» **What you will do**
Every single entry must be reproduced precisely.

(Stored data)
* * * * * * *

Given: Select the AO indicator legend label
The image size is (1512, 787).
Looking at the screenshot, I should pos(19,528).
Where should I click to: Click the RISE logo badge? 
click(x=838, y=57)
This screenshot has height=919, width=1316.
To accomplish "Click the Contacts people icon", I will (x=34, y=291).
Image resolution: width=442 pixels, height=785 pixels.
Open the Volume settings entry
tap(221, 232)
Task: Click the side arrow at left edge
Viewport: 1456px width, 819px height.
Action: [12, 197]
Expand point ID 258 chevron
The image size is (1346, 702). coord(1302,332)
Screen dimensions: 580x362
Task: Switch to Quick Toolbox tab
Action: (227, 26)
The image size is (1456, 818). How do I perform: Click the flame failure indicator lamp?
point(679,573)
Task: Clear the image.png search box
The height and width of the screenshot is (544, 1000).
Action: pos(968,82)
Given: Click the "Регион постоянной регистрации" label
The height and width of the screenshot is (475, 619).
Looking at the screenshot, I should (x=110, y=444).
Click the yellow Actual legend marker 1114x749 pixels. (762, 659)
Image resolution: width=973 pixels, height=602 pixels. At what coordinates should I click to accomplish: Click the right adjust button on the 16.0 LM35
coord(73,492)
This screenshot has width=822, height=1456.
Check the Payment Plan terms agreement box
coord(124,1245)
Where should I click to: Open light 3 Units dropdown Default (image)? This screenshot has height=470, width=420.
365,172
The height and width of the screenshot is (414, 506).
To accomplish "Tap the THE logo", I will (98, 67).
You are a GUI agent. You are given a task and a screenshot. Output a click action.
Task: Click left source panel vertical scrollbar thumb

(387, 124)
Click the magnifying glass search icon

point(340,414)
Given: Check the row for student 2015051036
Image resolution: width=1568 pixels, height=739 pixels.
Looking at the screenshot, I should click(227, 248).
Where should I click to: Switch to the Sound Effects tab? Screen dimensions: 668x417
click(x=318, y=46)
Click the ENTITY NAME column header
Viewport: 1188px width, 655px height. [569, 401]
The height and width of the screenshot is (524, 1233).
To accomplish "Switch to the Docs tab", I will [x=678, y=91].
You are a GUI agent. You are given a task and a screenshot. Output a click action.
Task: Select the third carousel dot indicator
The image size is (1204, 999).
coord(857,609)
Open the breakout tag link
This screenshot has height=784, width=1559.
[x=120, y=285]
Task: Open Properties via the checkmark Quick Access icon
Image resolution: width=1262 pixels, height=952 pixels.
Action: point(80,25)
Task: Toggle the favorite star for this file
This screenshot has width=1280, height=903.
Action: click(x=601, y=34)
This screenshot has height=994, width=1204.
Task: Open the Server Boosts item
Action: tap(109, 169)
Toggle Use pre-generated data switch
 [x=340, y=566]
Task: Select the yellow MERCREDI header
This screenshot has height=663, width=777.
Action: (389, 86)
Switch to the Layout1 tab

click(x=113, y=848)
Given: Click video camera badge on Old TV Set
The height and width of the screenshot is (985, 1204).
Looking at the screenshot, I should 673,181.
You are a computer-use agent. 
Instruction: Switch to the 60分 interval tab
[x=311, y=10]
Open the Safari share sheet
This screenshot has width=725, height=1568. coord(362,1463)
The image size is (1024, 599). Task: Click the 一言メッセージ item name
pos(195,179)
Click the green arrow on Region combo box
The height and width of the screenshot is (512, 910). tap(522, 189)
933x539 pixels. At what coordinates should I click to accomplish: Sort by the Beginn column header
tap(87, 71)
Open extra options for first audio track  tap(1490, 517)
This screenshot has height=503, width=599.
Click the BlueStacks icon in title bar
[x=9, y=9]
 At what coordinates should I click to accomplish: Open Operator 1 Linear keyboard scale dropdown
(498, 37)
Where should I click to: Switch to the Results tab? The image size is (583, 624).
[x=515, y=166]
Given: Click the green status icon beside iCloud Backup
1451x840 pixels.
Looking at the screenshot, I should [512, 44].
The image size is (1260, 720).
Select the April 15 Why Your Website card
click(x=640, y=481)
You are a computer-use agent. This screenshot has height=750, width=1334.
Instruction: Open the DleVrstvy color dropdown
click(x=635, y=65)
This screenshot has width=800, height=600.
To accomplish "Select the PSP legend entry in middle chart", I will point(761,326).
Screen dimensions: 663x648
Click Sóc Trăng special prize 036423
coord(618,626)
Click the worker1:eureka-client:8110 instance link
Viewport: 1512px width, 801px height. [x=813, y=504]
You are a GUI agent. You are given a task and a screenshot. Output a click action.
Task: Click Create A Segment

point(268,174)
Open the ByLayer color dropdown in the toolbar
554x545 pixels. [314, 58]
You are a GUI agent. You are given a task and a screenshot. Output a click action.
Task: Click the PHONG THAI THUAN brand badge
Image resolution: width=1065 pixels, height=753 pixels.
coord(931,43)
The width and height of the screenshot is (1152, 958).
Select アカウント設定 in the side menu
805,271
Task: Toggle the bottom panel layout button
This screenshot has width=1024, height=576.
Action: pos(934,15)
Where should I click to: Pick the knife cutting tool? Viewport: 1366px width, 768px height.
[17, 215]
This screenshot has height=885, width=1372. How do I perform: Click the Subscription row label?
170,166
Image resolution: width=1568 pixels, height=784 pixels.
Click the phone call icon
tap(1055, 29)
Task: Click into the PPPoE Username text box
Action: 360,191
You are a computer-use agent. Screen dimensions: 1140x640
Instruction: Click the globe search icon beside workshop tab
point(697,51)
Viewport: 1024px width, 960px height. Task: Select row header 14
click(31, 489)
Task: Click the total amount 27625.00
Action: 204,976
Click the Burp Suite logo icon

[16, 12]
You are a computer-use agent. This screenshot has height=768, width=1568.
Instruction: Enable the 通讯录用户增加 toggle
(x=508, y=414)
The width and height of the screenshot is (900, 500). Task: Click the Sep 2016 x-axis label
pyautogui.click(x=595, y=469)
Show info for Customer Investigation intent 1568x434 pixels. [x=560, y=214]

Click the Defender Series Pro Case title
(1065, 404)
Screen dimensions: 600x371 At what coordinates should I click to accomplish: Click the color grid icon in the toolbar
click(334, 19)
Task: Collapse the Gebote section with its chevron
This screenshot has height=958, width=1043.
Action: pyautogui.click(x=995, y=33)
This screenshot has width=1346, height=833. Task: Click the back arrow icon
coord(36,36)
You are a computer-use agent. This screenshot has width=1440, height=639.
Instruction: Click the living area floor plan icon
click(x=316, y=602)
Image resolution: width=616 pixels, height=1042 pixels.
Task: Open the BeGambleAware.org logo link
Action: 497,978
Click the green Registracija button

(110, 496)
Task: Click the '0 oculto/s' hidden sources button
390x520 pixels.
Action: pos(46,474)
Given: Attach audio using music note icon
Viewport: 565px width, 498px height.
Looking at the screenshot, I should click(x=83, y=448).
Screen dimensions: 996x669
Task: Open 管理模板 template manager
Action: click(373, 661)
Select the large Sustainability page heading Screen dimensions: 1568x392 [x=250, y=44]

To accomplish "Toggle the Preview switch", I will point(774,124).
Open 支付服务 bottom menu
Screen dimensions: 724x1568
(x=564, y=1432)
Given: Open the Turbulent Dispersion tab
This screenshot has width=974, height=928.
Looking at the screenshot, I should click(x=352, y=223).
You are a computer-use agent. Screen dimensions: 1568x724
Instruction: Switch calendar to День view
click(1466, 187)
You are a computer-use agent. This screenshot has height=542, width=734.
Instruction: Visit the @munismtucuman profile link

* * * * * * *

» **Output for this task**
Given: Select the AO indicator legend label
The image size is (1512, 787).
Looking at the screenshot, I should pos(19,528).
Where should I click to: Click the RISE logo badge? 
click(x=838, y=57)
This screenshot has height=919, width=1316.
To accomplish "Click the Contacts people icon", I will (x=34, y=291).
Image resolution: width=442 pixels, height=785 pixels.
Open the Volume settings entry
tap(221, 232)
Task: Click the side arrow at left edge
Viewport: 1456px width, 819px height.
Action: [12, 197]
Expand point ID 258 chevron
The image size is (1346, 702). coord(1302,332)
Screen dimensions: 580x362
Task: Switch to Quick Toolbox tab
Action: (227, 26)
The image size is (1456, 818). How do I perform: Click the flame failure indicator lamp?
point(679,573)
Task: Clear the image.png search box
The height and width of the screenshot is (544, 1000).
Action: pos(968,82)
Given: Click the "Регион постоянной регистрации" label
The height and width of the screenshot is (475, 619).
Looking at the screenshot, I should (x=110, y=444).
Click the yellow Actual legend marker 1114x749 pixels. (762, 659)
Image resolution: width=973 pixels, height=602 pixels. At what coordinates should I click to accomplish: Click the right adjust button on the 16.0 LM35
coord(73,492)
This screenshot has width=822, height=1456.
Check the Payment Plan terms agreement box
coord(124,1245)
Where should I click to: Open light 3 Units dropdown Default (image)? This screenshot has height=470, width=420.
365,172
The height and width of the screenshot is (414, 506).
To accomplish "Tap the THE logo", I will (98, 67).
You are a GUI agent. You are given a task and a screenshot. Output a click action.
Task: Click left source panel vertical scrollbar thumb

(387, 124)
Click the magnifying glass search icon

point(340,414)
Given: Check the row for student 2015051036
Image resolution: width=1568 pixels, height=739 pixels.
Looking at the screenshot, I should click(227, 248).
Where should I click to: Switch to the Sound Effects tab? Screen dimensions: 668x417
click(x=318, y=46)
Click the ENTITY NAME column header
Viewport: 1188px width, 655px height. [569, 401]
The height and width of the screenshot is (524, 1233).
To accomplish "Switch to the Docs tab", I will [x=678, y=91].
You are a GUI agent. You are given a task and a screenshot. Output a click action.
Task: Select the third carousel dot indicator
The image size is (1204, 999).
coord(857,609)
Open the breakout tag link
This screenshot has height=784, width=1559.
[x=120, y=285]
Task: Open Properties via the checkmark Quick Access icon
Image resolution: width=1262 pixels, height=952 pixels.
Action: point(80,25)
Task: Toggle the favorite star for this file
This screenshot has width=1280, height=903.
Action: click(x=601, y=34)
This screenshot has height=994, width=1204.
Task: Open the Server Boosts item
Action: tap(109, 169)
Toggle Use pre-generated data switch
 [x=340, y=566]
Task: Select the yellow MERCREDI header
This screenshot has height=663, width=777.
Action: (389, 86)
Switch to the Layout1 tab

click(x=113, y=848)
Given: Click video camera badge on Old TV Set
The height and width of the screenshot is (985, 1204).
Looking at the screenshot, I should 673,181.
You are a computer-use agent. 
Instruction: Switch to the 60分 interval tab
[x=311, y=10]
Open the Safari share sheet
This screenshot has width=725, height=1568. coord(362,1463)
The image size is (1024, 599). Task: Click the 一言メッセージ item name
pos(195,179)
Click the green arrow on Region combo box
The height and width of the screenshot is (512, 910). tap(522, 189)
933x539 pixels. At what coordinates should I click to accomplish: Sort by the Beginn column header
tap(87, 71)
Open extra options for first audio track  tap(1490, 517)
This screenshot has height=503, width=599.
Click the BlueStacks icon in title bar
[x=9, y=9]
 At what coordinates should I click to accomplish: Open Operator 1 Linear keyboard scale dropdown
(498, 37)
Where should I click to: Switch to the Results tab? The image size is (583, 624).
[x=515, y=166]
Given: Click the green status icon beside iCloud Backup
1451x840 pixels.
Looking at the screenshot, I should [512, 44].
The image size is (1260, 720).
Select the April 15 Why Your Website card
click(x=640, y=481)
You are a computer-use agent. This screenshot has height=750, width=1334.
Instruction: Open the DleVrstvy color dropdown
click(x=635, y=65)
This screenshot has width=800, height=600.
To accomplish "Select the PSP legend entry in middle chart", I will point(761,326).
Screen dimensions: 663x648
Click Sóc Trăng special prize 036423
coord(618,626)
Click the worker1:eureka-client:8110 instance link
Viewport: 1512px width, 801px height. [x=813, y=504]
You are a GUI agent. You are given a task and a screenshot. Output a click action.
Task: Click Create A Segment

point(268,174)
Open the ByLayer color dropdown in the toolbar
554x545 pixels. [314, 58]
You are a GUI agent. You are given a task and a screenshot. Output a click action.
Task: Click the PHONG THAI THUAN brand badge
Image resolution: width=1065 pixels, height=753 pixels.
coord(931,43)
The width and height of the screenshot is (1152, 958).
Select アカウント設定 in the side menu
805,271
Task: Toggle the bottom panel layout button
This screenshot has width=1024, height=576.
Action: pos(934,15)
Where should I click to: Pick the knife cutting tool? Viewport: 1366px width, 768px height.
[17, 215]
This screenshot has height=885, width=1372. How do I perform: Click the Subscription row label?
170,166
Image resolution: width=1568 pixels, height=784 pixels.
Click the phone call icon
tap(1055, 29)
Task: Click into the PPPoE Username text box
Action: 360,191
You are a computer-use agent. Screen dimensions: 1140x640
Instruction: Click the globe search icon beside workshop tab
point(697,51)
Viewport: 1024px width, 960px height. Task: Select row header 14
click(31, 489)
Task: Click the total amount 27625.00
Action: 204,976
Click the Burp Suite logo icon

[16, 12]
You are a computer-use agent. This screenshot has height=768, width=1568.
Instruction: Enable the 通讯录用户增加 toggle
(x=508, y=414)
The width and height of the screenshot is (900, 500). Task: Click the Sep 2016 x-axis label
pyautogui.click(x=595, y=469)
Show info for Customer Investigation intent 1568x434 pixels. [x=560, y=214]

Click the Defender Series Pro Case title
(1065, 404)
Screen dimensions: 600x371 At what coordinates should I click to accomplish: Click the color grid icon in the toolbar
click(334, 19)
Task: Collapse the Gebote section with its chevron
This screenshot has height=958, width=1043.
Action: pyautogui.click(x=995, y=33)
This screenshot has width=1346, height=833. Task: Click the back arrow icon
coord(36,36)
You are a computer-use agent. This screenshot has width=1440, height=639.
Instruction: Click the living area floor plan icon
click(x=316, y=602)
Image resolution: width=616 pixels, height=1042 pixels.
Task: Open the BeGambleAware.org logo link
Action: 497,978
Click the green Registracija button

(110, 496)
Task: Click the '0 oculto/s' hidden sources button
390x520 pixels.
Action: pos(46,474)
Given: Attach audio using music note icon
Viewport: 565px width, 498px height.
Looking at the screenshot, I should click(x=83, y=448).
Screen dimensions: 996x669
Task: Open 管理模板 template manager
Action: click(373, 661)
Select the large Sustainability page heading Screen dimensions: 1568x392 [x=250, y=44]

To accomplish "Toggle the Preview switch", I will point(774,124).
Open 支付服务 bottom menu
Screen dimensions: 724x1568
(x=564, y=1432)
Given: Open the Turbulent Dispersion tab
This screenshot has width=974, height=928.
Looking at the screenshot, I should click(x=352, y=223).
You are a computer-use agent. Screen dimensions: 1568x724
Instruction: Switch calendar to День view
click(1466, 187)
You are a computer-use agent. This screenshot has height=542, width=734.
Instruction: Visit the @munismtucuman profile link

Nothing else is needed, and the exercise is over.